Right now there’s a movement afoot to make delivery of white pages opt-in. This is being pushed by the directory publishers themselves in large part. Unlike in other parts of the world where white pages generate ad revenue, in the US it’s a pure cost center. Hence the agreement to reduce white pages’ publication and delivery.
WhitePages today unveiled the results of a survey of nearly 1,000 US adults that finds 81 percent of consumers are willing to embrace “opt-in” programs to receive the white pages phone book to help save the environment and tax dollars. According to WhitePages, the largest and most trusted online and mobile directory, if every US household stopped receiving the white pages phone book, millions of trees and up to $17 million in taxpayer funded recycling fees would be saved every year. “Opt-in” is defined as receiving a white pages phone book only if you request one.
WhitePages.com has also launched a site called “Ban the Phone Book,” which seeks to educate people about the environmental impact of printing directories.

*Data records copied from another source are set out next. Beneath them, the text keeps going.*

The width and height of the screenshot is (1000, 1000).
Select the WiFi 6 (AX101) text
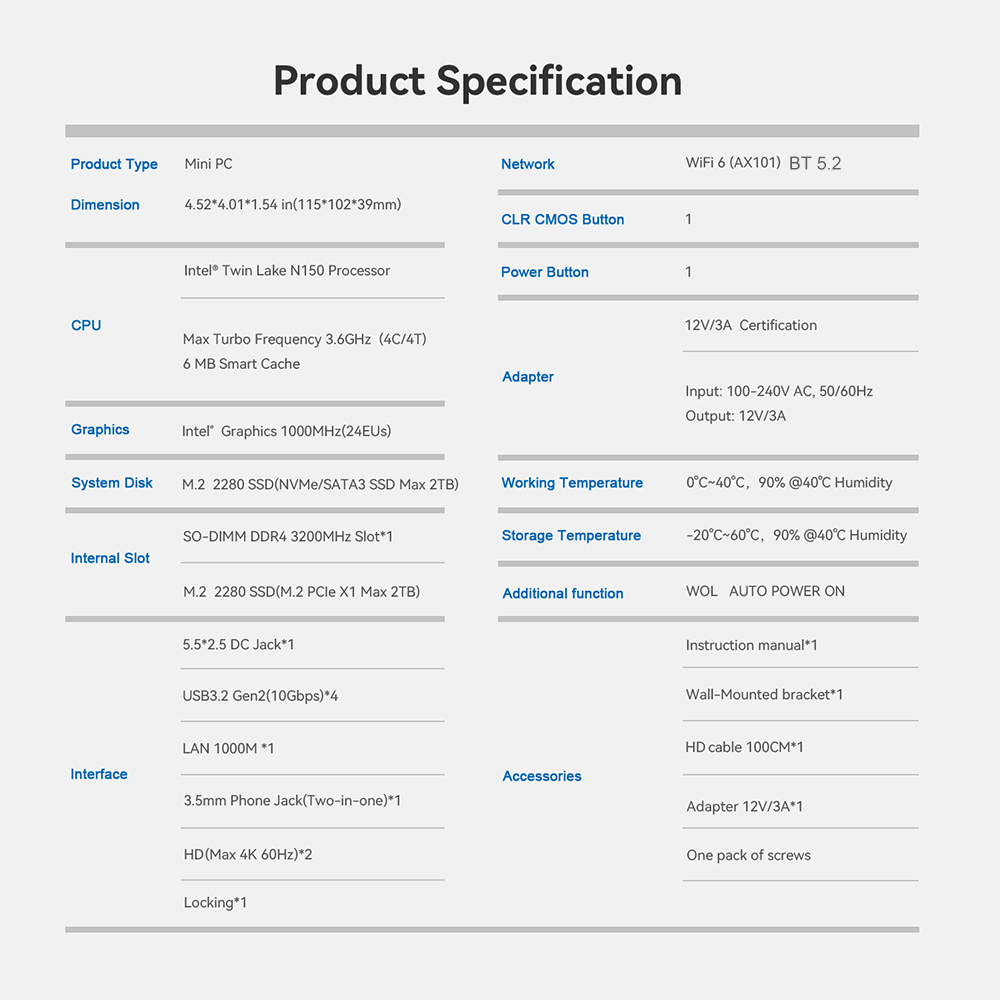(733, 163)
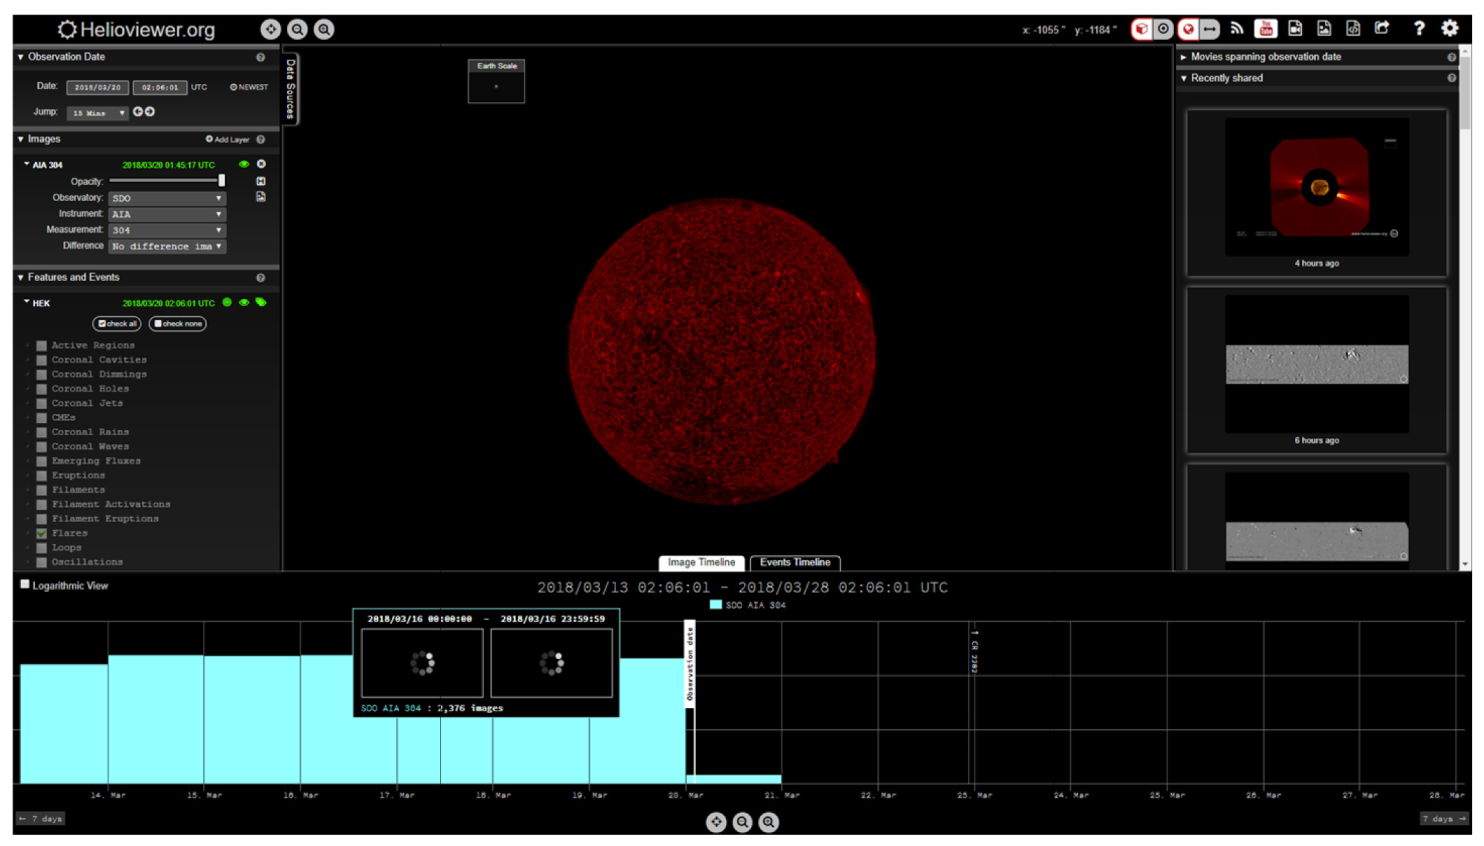1484x846 pixels.
Task: Switch to the Events Timeline tab
Action: pyautogui.click(x=794, y=563)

Did you know that up to 5 million trees are cut down each year to create the white pages phone book and that taxpayers are spending $17 million each year to have these books recycled? Even more surprising is that almost 75% of consumers are completely unaware of the environmental and financial impact in printing, delivering and recycling these books.

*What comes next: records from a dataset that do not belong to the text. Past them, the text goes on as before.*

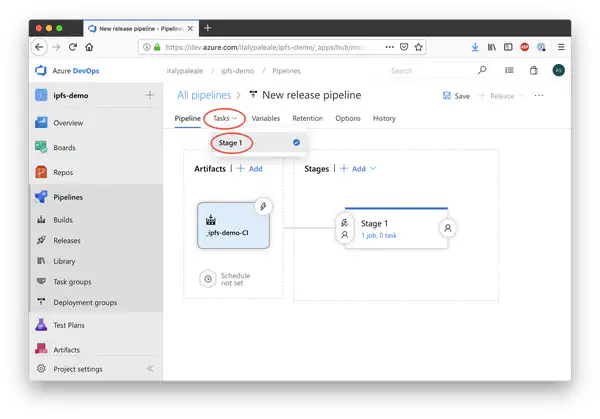Open post-deployment conditions icon on Stage 1
This screenshot has height=419, width=600.
click(447, 228)
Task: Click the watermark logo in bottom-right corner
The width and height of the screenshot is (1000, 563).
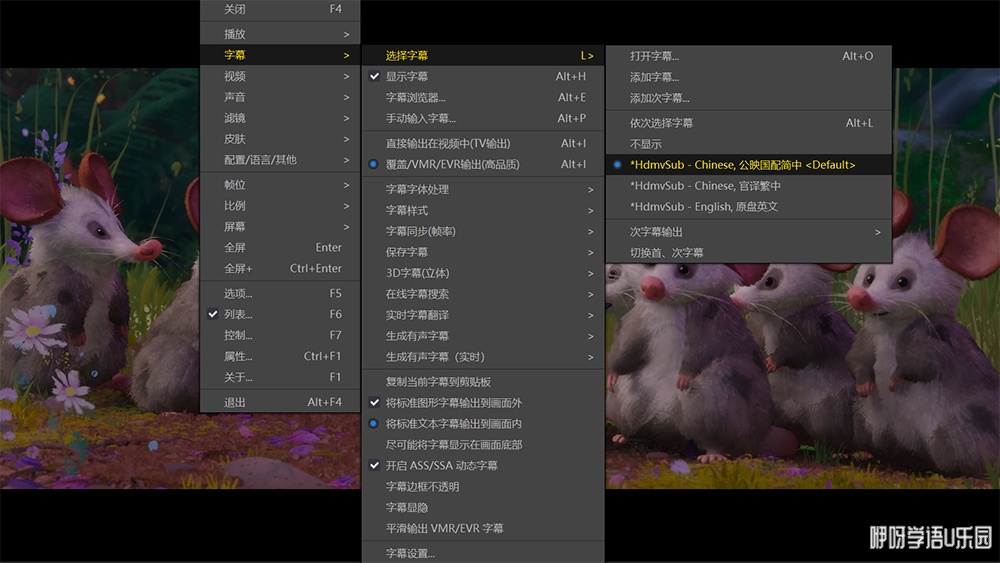Action: tap(929, 537)
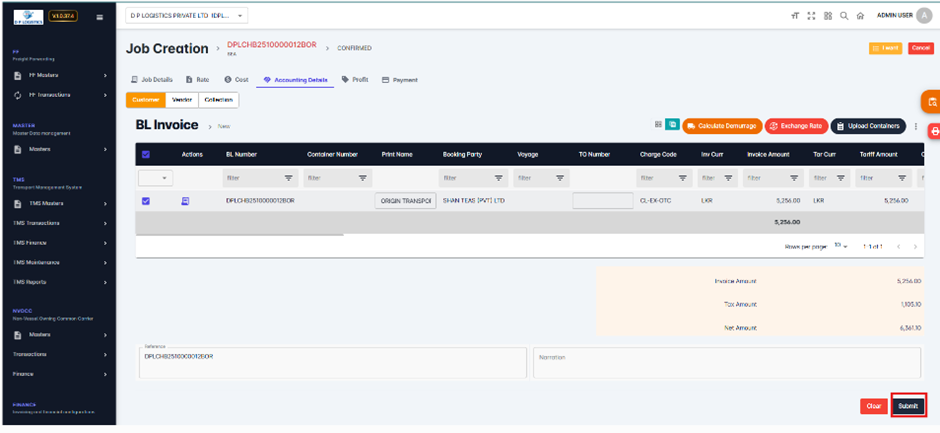940x433 pixels.
Task: Click the font size icon in header
Action: [x=795, y=16]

The danger for the industry in actively promoting an “opt-in” strategy for print WP is that it may quickly bleed over into print YP. After all the industry is promoting “opt-out” for YP, why shouldn’t it simply move to opt-in, given the environmental impact arguments apply equally to YP as well. There’s no distinction between WP and YP from a logical perspective. The distinction in internal to the industry: cost center vs. cash cow.
The “book” as in “Ban the Book” will equally extend to YP in the popular mind. So, as you can see, the combination of all these initiatives will put increasing pressure on print YP to go from opt-out to opt-in. If that happens, it would accelerate the revenue losses that print YP is currently seeing.